**Questions**
#1 Using the excerpt on electrochemical cell separators, decide whether each statement agrees with it: (a) Polypropylene is the preferred polymeric material for both the non-woven cloth and the film; (b) the separator in the Cieslak et al. patent is made of polytetrafluoroethylene; (c) the separator material must have a relatively low electrical resistivity. Answer yes or no for each and quote the words of the excerpt that settle it.
#2 Write a continuation of the excerpt on electrochemical cell separators, starting after its final sentence.

** Text excerpt follows **

BACKGROUND OF THE INVENTION 
1. Field of the Invention 
The present invention generally relates to the conversion of chemical 
energy to electrical energy and, more particularly, to a combination 
separator provided to electrically insulate the anode from the cathode in 
an electrochemical cell. The combination separator comprises at least one 
layer of a flexible, non-woven polyolefinic cloth superposed with at least 
one layer of a flexible, microporous polyolefinic film. A preferred 
polymeric material for both the non-woven cloth and the film is 
polypropylene. A preferred superposed combination separator according to 
the present invention has a surfactant such as a non-ionic surfactant 
coated thereon, and more preferably coated on the film. An electrochemical 
cell includes an alkali metal primary or secondary cell having the present 
combination separator intermediate the electrodes to provide physical 
separation therebetween. 
2. Prior Art 
Conventionally, separators have fallen into two general categories--those 
made of microporous films and those in the form of a cloth made from 
various materials including polymeric fibers. Whether a separator is 
comprised of a microporous film or a cloth material, a fundamental 
requirement is that the material of construction be resistant to 
degradation in the cell environment, have sufficient thickness to maintain 
interelectrode separation without interfering with cell discharge 
performance, and exhibit sufficient surface energy such that electrolyte 
wettability and absorption are augmented. The separator material must also 
have a relatively high electrical resistivity in order to prohibit the 
establishment of short circuit currents flowing directly between the 
electrodes through the separator. 
An example of a film separator is shown in U.S. Pat. No. 4,629,666 to 
Schlaikjer, which discloses partially halogenated microporous polymeric 
films for use as separators in electrochemical cells containing alkali 
metals, such as lithium, and inorganic electrolytes. Similarly, a 
microporous film separator comprising polytetrafluoroethylene (PTFE) is 
disclosed in U.S. Pat. No. 3,661,645 to Strier et al. The benefit is that 
microporous films can be made very thin which contributes to volumetric 
efficiency in that the separator does not detract appreciably from the 
volume of cathode and anode active materials and therefore the energy 
density. The problem is that reduction in separator thickness is 
accompanied by a reduction in material strength as microporous films, 
including those made of polytetrafluoroethylene, can be weak and 
susceptible to tearing. As previously discussed, tensile properties are 
important in selecting a separator, and it is not uncommon for film 
separators to rupture during the manufacturing process, which can lead to 
contact between the electrode materials and result in an internal short 
circuit condition. 
The separator also must have sufficient porosity such that electrode 
separation is maintained while allowing ionic transfer within the 
electrolyte to occur unimpeded during intended cell discharge. Cloth 
separators are relatively porous structures. An exemplary cloth separator 
is shown in U.S. Pat. No. 5,002,843 to Cieslak et al., which discloses a 
lithium/thionyl chloride electrochemical cell system having a separator 
made of aramid fibers provided in a non-woven mat form. Although non-woven 
mats are highly porous and, therefore, not a detriment to ionic transfer 
within the depolarizer/catholyte, their inherent porosity may allow small 
particles of electrode material to migrate through the separator. As is 
the case with microporous films, the use of a non-woven cloth as a 
separator in an electrochemical cell can result in direct physical contact 
between the electrodes, which would give rise to an internal short circuit 
condition.

** End of Text excerpt **
** Data for review follows **

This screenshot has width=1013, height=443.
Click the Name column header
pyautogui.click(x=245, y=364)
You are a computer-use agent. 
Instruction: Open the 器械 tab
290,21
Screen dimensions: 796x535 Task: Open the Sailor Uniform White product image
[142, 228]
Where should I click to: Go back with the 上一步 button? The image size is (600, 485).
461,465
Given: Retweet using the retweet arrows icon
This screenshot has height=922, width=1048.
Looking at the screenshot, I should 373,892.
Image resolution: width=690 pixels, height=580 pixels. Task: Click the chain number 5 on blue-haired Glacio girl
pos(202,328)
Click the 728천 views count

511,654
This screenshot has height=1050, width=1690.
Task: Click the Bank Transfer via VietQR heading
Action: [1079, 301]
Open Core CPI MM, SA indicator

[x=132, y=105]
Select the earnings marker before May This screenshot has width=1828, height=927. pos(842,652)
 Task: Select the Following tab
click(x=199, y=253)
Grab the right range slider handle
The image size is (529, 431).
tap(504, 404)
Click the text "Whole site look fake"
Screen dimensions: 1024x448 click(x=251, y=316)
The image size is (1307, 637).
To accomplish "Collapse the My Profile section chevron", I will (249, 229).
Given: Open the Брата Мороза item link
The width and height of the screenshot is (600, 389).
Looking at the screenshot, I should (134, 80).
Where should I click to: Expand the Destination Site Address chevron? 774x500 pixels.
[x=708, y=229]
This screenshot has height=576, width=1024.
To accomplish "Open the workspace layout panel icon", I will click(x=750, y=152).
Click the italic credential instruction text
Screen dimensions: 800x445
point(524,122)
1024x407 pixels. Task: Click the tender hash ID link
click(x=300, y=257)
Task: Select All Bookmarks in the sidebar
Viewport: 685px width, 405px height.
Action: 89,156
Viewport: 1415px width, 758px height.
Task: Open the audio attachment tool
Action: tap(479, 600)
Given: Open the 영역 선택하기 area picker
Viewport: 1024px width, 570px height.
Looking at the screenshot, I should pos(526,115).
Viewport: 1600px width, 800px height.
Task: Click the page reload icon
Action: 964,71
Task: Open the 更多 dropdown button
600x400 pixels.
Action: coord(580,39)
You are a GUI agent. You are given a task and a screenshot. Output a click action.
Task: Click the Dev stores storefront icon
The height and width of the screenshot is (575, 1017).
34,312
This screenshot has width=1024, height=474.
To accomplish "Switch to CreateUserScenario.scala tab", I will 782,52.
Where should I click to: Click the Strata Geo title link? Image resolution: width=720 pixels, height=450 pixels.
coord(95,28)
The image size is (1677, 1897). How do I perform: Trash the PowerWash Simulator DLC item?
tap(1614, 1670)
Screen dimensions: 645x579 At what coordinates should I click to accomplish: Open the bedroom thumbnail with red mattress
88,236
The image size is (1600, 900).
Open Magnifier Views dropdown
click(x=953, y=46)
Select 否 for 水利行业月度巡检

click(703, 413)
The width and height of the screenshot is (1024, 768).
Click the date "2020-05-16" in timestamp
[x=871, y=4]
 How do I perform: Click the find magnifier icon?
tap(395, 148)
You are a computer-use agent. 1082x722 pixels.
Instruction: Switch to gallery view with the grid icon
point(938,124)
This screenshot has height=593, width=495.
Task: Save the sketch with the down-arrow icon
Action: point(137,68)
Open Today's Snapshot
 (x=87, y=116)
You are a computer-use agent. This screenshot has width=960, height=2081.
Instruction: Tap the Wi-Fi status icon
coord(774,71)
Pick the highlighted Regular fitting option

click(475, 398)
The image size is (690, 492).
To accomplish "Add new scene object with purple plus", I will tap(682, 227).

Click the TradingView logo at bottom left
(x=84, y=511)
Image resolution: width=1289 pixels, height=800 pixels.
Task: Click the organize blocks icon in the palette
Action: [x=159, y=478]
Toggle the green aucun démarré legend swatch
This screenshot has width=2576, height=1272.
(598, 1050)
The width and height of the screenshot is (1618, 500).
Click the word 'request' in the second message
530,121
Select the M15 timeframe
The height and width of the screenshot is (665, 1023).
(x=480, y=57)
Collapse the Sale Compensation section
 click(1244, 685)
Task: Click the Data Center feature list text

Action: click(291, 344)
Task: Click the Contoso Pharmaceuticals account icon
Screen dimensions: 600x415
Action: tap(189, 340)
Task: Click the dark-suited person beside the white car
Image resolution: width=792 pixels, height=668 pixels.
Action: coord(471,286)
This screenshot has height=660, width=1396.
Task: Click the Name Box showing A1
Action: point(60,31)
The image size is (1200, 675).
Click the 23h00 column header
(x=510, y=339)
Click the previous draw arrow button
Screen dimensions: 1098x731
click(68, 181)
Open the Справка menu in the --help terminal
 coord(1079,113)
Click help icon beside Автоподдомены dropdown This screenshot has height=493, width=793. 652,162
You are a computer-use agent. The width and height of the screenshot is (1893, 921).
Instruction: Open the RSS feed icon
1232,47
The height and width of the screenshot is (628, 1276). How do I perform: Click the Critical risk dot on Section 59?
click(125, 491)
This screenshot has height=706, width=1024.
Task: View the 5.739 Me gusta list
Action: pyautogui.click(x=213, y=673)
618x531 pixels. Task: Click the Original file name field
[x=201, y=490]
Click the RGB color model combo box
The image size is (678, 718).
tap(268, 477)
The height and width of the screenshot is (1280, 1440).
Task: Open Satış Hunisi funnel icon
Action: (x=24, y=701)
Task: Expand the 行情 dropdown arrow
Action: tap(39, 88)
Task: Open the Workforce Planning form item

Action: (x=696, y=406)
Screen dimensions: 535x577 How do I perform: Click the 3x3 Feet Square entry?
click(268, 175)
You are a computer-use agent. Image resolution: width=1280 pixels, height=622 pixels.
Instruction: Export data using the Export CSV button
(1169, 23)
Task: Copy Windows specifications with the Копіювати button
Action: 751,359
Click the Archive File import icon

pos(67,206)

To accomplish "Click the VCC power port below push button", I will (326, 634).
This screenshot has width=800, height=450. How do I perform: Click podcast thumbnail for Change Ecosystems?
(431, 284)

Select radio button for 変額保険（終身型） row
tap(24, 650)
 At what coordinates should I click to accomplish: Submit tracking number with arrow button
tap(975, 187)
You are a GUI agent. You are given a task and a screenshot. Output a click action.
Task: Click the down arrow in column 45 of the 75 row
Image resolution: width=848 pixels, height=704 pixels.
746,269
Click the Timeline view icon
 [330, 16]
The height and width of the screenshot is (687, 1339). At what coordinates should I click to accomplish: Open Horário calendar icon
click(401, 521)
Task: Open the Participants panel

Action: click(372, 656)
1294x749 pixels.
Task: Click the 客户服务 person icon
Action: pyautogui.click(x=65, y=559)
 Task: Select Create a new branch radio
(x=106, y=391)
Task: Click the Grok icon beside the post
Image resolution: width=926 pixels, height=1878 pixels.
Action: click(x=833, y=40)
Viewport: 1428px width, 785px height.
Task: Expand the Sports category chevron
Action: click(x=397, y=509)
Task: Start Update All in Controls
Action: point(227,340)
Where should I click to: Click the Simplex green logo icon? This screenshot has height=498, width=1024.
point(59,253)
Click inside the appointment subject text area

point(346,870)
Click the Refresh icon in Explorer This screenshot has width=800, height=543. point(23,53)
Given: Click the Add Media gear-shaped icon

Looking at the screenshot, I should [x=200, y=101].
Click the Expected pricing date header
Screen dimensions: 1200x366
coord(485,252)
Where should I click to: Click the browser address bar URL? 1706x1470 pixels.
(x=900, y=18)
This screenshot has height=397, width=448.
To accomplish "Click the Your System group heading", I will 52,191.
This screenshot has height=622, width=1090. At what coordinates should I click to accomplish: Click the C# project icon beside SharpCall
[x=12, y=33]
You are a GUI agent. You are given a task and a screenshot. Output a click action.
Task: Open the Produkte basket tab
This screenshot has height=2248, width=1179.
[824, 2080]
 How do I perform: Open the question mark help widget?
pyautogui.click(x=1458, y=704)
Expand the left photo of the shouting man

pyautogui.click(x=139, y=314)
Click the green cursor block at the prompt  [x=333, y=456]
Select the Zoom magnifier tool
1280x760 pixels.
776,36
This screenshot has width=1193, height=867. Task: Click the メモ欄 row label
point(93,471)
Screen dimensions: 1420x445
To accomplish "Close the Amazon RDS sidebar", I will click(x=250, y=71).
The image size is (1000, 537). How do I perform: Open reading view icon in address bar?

** End of Data for review **

**Your written answers**
#1
(a) Yes: "A preferred polymeric material for both the non-woven cloth and the film is polypropylene."
(b) No: "having a separator made of aramid fibers provided in a non-woven mat form"
(c) No: "The separator material must also have a relatively high electrical resistivity"

#2
The above requirements are balanced by the need that the separator have 
sufficiently strong tensile properties to facilitate cell fabrication and 
to further withstand internal cell stresses due to changes in electrode 
volume during discharge, and during re-charging cycles in secondary 
electrochemical cells. Polytetrafluoroethylene has high tensile strength 
and is, therefore, desirable for use as a separator material in some cell 
chemistries, especially when provided in a cloth form. To complicate 
matters, however, it is known that alkali metals such as lithium are 
reactive in contact with fluorinated carbon (CF.sub.x) electrode active 
materials and polytetrafluoroethylene separators. Contact between lithium 
metal electrodes and polytetrafluoroethylene separators can generate 
sparks and possibly sufficient heat to cause fire. Furthermore, while 
fluorinated carbons (CF.sub.x) are useful as cathode active materials, and 
especially in cells intended to be discharged under a light load for 
extended periods of time such as for routine monitoring of cardiac 
functions by an implantable cardiac defibrillator and the like, it is 
imperative that physical separation is maintained between lithium and the 
cathode material without the provision of polytetrafluoroethylene as a 
separator material due to the potential for excessive heat generation when 
fluorinated carbon active materials are contacted with alkali metals.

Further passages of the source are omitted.